▶ _DATASET_
################
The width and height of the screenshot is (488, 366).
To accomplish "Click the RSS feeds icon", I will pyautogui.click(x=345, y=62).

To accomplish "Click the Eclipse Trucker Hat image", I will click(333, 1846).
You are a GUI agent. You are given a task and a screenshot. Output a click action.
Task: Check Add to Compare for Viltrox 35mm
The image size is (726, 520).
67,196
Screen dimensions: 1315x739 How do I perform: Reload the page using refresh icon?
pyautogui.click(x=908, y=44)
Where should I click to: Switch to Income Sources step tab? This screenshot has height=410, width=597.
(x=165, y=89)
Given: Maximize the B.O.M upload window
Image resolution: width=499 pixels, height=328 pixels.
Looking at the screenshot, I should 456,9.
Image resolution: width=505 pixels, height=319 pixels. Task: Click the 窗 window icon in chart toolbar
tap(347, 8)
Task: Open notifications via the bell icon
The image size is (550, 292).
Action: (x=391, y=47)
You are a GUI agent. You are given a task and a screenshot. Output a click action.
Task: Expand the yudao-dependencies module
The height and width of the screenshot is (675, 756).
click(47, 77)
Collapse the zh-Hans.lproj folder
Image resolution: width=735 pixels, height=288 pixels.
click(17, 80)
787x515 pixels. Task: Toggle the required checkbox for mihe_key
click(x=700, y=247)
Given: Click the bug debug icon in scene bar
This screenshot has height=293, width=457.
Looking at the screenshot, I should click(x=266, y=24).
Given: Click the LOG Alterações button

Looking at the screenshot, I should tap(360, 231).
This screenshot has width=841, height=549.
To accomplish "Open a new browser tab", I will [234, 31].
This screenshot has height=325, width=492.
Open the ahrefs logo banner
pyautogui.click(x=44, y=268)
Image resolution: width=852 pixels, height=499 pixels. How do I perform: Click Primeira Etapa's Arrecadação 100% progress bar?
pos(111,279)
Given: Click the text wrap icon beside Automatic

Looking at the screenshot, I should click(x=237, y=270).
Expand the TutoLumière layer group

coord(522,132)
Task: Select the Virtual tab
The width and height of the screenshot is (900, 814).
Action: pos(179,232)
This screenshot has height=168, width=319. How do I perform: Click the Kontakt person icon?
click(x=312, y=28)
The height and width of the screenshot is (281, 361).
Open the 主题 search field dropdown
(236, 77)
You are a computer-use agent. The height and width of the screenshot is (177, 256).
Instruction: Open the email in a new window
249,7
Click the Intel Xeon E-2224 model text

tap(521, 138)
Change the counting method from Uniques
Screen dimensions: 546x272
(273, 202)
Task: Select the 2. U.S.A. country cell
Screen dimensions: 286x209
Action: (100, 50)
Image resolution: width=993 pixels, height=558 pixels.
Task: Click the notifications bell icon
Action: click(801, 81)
################
▶ _ASSIGNED TASK_
Your task is to repeat each of the records above exactly.

▶ _RESPONSE_
The width and height of the screenshot is (488, 366).
To accomplish "Click the RSS feeds icon", I will pyautogui.click(x=345, y=62).

To accomplish "Click the Eclipse Trucker Hat image", I will click(333, 1846).
You are a GUI agent. You are given a task and a screenshot. Output a click action.
Task: Check Add to Compare for Viltrox 35mm
The image size is (726, 520).
67,196
Screen dimensions: 1315x739 How do I perform: Reload the page using refresh icon?
pyautogui.click(x=908, y=44)
Where should I click to: Switch to Income Sources step tab? This screenshot has height=410, width=597.
(x=165, y=89)
Given: Maximize the B.O.M upload window
Image resolution: width=499 pixels, height=328 pixels.
Looking at the screenshot, I should 456,9.
Image resolution: width=505 pixels, height=319 pixels. Task: Click the 窗 window icon in chart toolbar
tap(347, 8)
Task: Open notifications via the bell icon
The image size is (550, 292).
Action: (x=391, y=47)
You are a GUI agent. You are given a task and a screenshot. Output a click action.
Task: Expand the yudao-dependencies module
The height and width of the screenshot is (675, 756).
click(47, 77)
Collapse the zh-Hans.lproj folder
Image resolution: width=735 pixels, height=288 pixels.
click(17, 80)
787x515 pixels. Task: Toggle the required checkbox for mihe_key
click(x=700, y=247)
Given: Click the bug debug icon in scene bar
This screenshot has height=293, width=457.
Looking at the screenshot, I should click(x=266, y=24).
Given: Click the LOG Alterações button

Looking at the screenshot, I should tap(360, 231).
This screenshot has width=841, height=549.
To accomplish "Open a new browser tab", I will [234, 31].
This screenshot has height=325, width=492.
Open the ahrefs logo banner
pyautogui.click(x=44, y=268)
Image resolution: width=852 pixels, height=499 pixels. How do I perform: Click Primeira Etapa's Arrecadação 100% progress bar?
pos(111,279)
Given: Click the text wrap icon beside Automatic

Looking at the screenshot, I should click(x=237, y=270).
Expand the TutoLumière layer group

coord(522,132)
Task: Select the Virtual tab
The width and height of the screenshot is (900, 814).
Action: pos(179,232)
This screenshot has height=168, width=319. How do I perform: Click the Kontakt person icon?
click(x=312, y=28)
The height and width of the screenshot is (281, 361).
Open the 主题 search field dropdown
(236, 77)
You are a computer-use agent. The height and width of the screenshot is (177, 256).
Instruction: Open the email in a new window
249,7
Click the Intel Xeon E-2224 model text

tap(521, 138)
Change the counting method from Uniques
Screen dimensions: 546x272
(273, 202)
Task: Select the 2. U.S.A. country cell
Screen dimensions: 286x209
Action: (100, 50)
Image resolution: width=993 pixels, height=558 pixels.
Task: Click the notifications bell icon
Action: click(801, 81)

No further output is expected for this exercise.